Lastly, I’d be delighted if you took a look at the open source software we have been developing for 3-D simulations of multicellular systems biology:

http://OpenSource.MathCancer.org

And you can always keep up-to-date by following us on Twitter: @MathCancer.

## Paul Macklin featured in Biotechniques article

Paul Macklin’s work on mathematical modeling of breast cancer and BioFVM was recently featured in Kelly Rae Chi’s article in Biotechniques on virtual cell cultures. It also included great work by James Glazier (CompuCell3D) and Kristin Swanson (glioblastoma modeling).

Read the article: http://www.biotechniques.com/news/Mighty-Modelers-The-Art-of-Virtual-Cell-Culture/biotechniques-364893.html (July 20, 2016)

## Paul Macklin profiled in New Scientist article

Paul Macklin was recently featured in a New Scientist article on multidisciplinary jobs in cancer.  It profiled the non-linear path he and others took to reach a multi-disciplinary career blending biology, mathematics, and computing.

Read the article: http://jobs.newscientist.com/article/knocking-cancer-out/ (Apr. 16, 2015)

## Paul Macklin calls for common standards in cancer modeling

At a recent NCI-organized mini-symposium on big data in cancer, Paul Macklin called for new data standards in Multicellular data in simulations, experiments, and clinical science. USC featured the talk (abstract here) and the work at news.usc.edu.

Read the article: http://news.usc.edu/59091/usc-researcher-calls-for-common-standards-in-cancer-modeling/ (Feb. 21, 2014)

## Paul Macklin interviewed at 2013 PSOC Annual Meeting

Paul Macklin gave a plenary talk at the 2013 NIH Physical Sciences in Oncology Annual Meeting. After the talk, he gave an interview to the Pauline Davies at the NIH on the need for data standards and model compatibility in computational and mathematical modeling of cancer. Of particular interest:

Pauline Davies: How would you ever get this standardization? Who would be responsible for saying we want it all reported in this particular way?

Paul Macklin: That’s a good question. It’s a bit of the chicken and the egg problem. Who’s going to come and give you data in your standard if you don’t have a standard? How do you plan a standard without any data? And so it’s a bit interesting. I just think someone needs to step forward and show leadership and try to get a small working group together, and at the end of the day, perfect is the enemy of the good. I think you start small and give it a go, and you add more to your standard as you need it. So maybe version one is, let’s say, how quickly the cells divide, how often they do it, how quickly they die, and what their oxygen level is, and maybe their positions. And that can be version one of this standard and a few of us try it out and see what we can do. I think it really comes down to a starting group of people and a simple starting point, and you grow it as you need it.

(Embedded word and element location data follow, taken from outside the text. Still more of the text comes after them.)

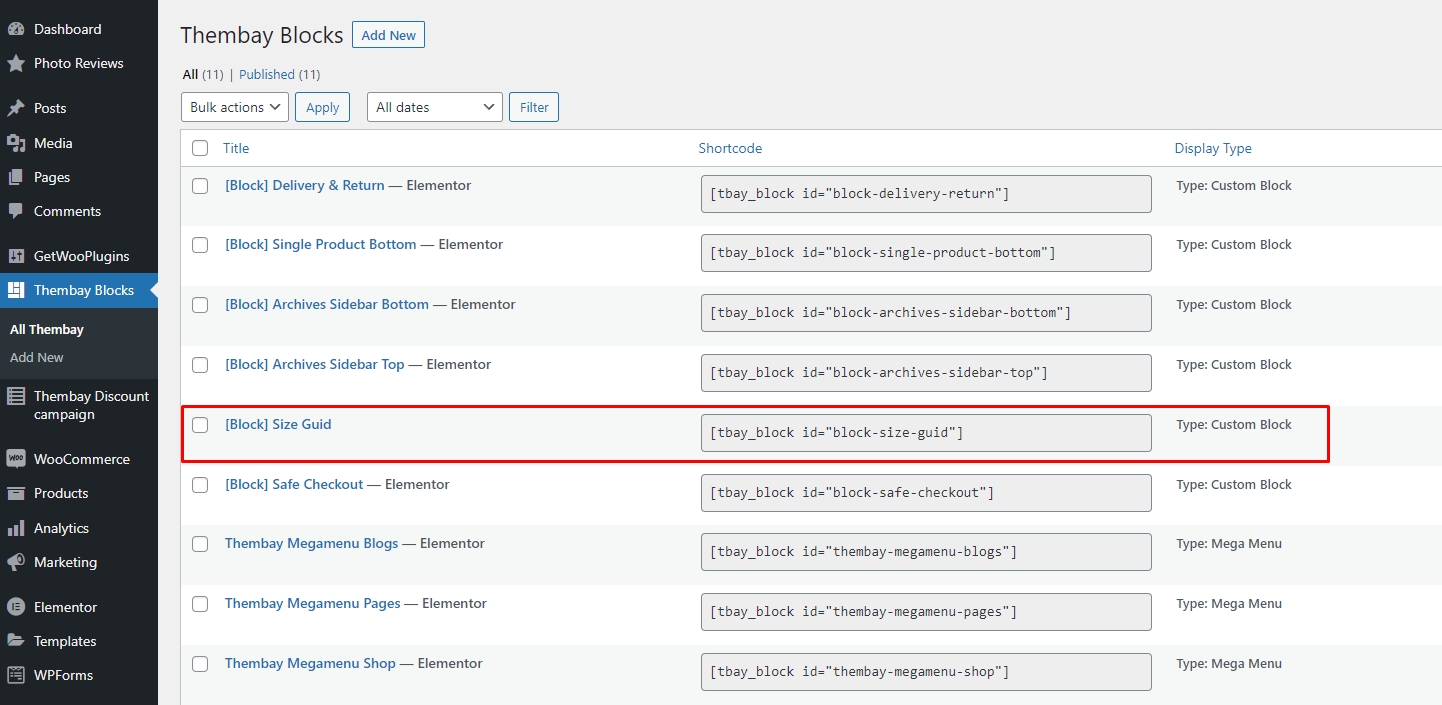
Task: Click the Media library icon
Action: pos(16,143)
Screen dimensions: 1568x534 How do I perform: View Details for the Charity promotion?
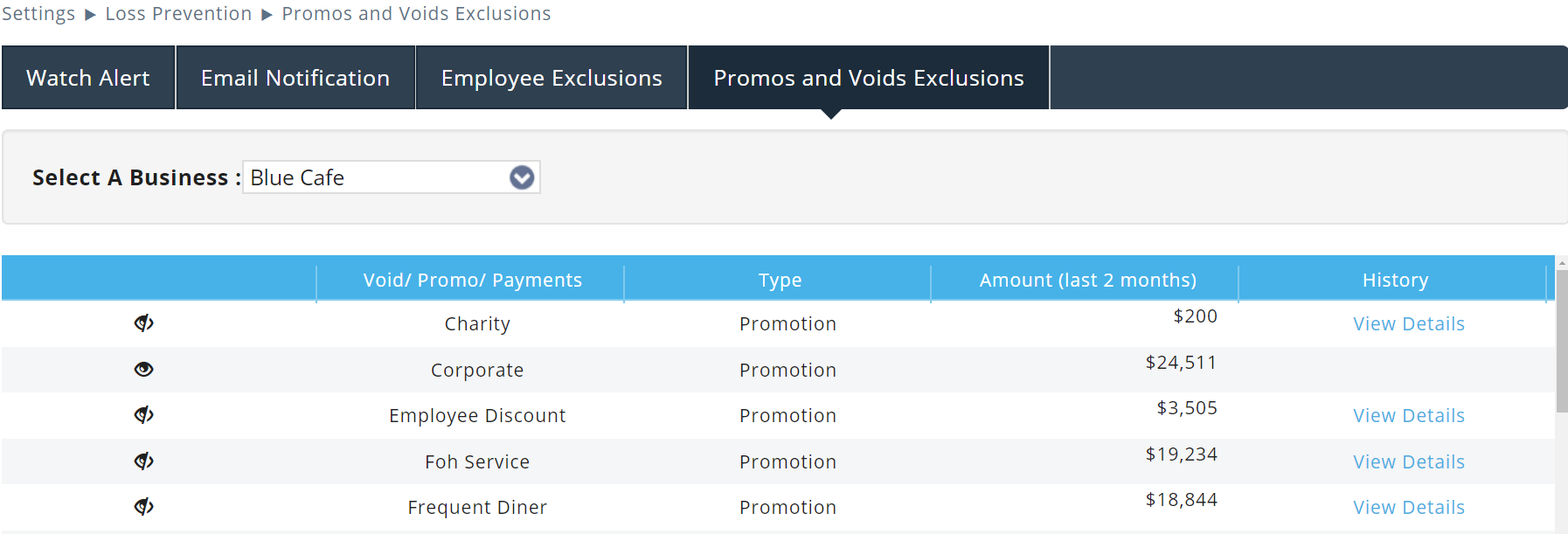click(x=1408, y=324)
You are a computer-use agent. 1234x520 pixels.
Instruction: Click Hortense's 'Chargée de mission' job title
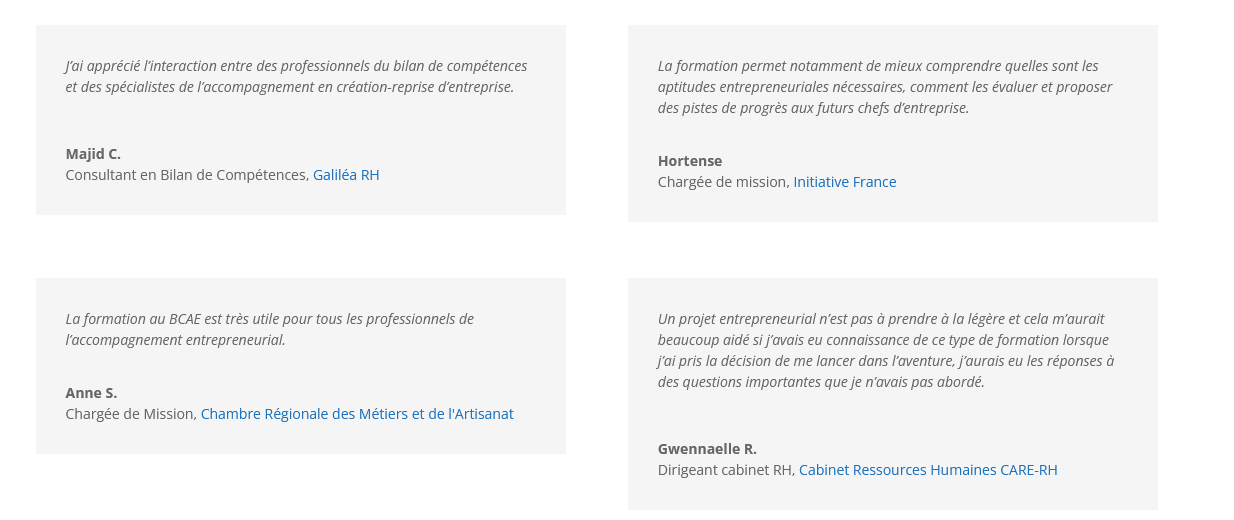723,182
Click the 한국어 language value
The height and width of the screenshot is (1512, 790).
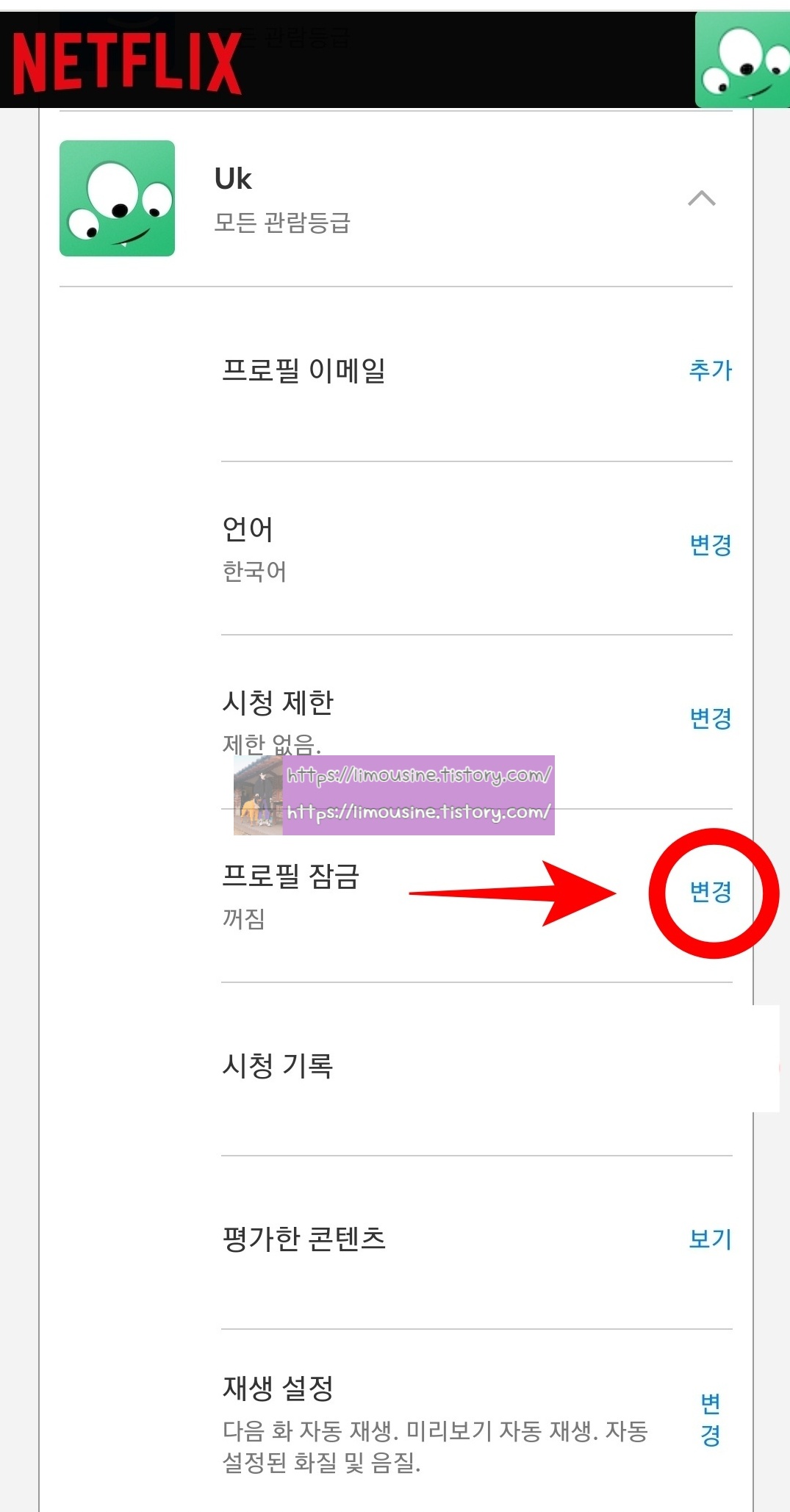pos(254,571)
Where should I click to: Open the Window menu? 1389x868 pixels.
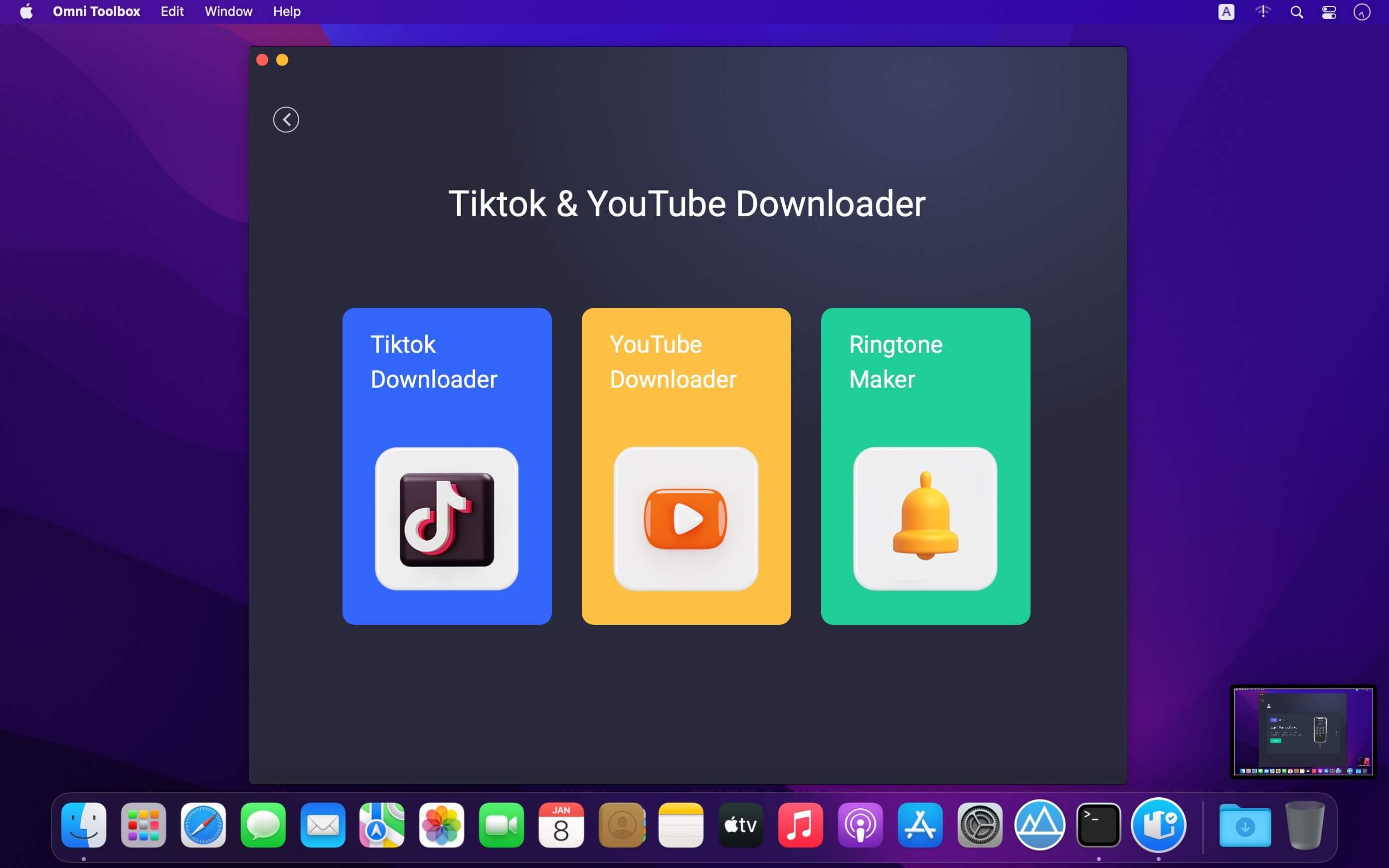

Shortly after, the MultiCellDS project was born (using just this strategy above!), with the generous assistance of the Breast Cancer Research Foundation.

Read / Listen to the interview: http://physics.cancer.gov/report/2013report/PaulMacklin.aspx (2013)

## Macklin Lab featured on March 2013 cover of Notices of the American Mathematical Society

I’m very excited to be featured on this month’s cover of the Notices of the American Mathematical Society. The cover shows a series of images from a multiscale simulation of a tumor growing in the brain, made with John Lowengrub while I was a Ph.D. student at UC Irvine. (See Frieboes et al. 2007, Macklin et al. 2009, and Macklin and Lowengrub 2008.) The “about the cover” write-up (Page 325) gives more detail.

The inside has a short interview on our more current work, particularly 3-D agent-based modeling. You should also read Rick Durrett‘s perspective piece on cancer modeling (Page 304)—it’s a great read! (And yup, Figure 3 is from our patient-calibrated breast cancer modeling in Macklin et al. 2012. ;-) )

The entire March 2013 issue can be accessed for free at the AMS Notices website:

http://www.ams.org/notices/201303/

I want to thank Bill Casselman and Rick Durrett for making this possible. I had a lot of fun in the process, and I’m grateful for the opportunity to trade ideas!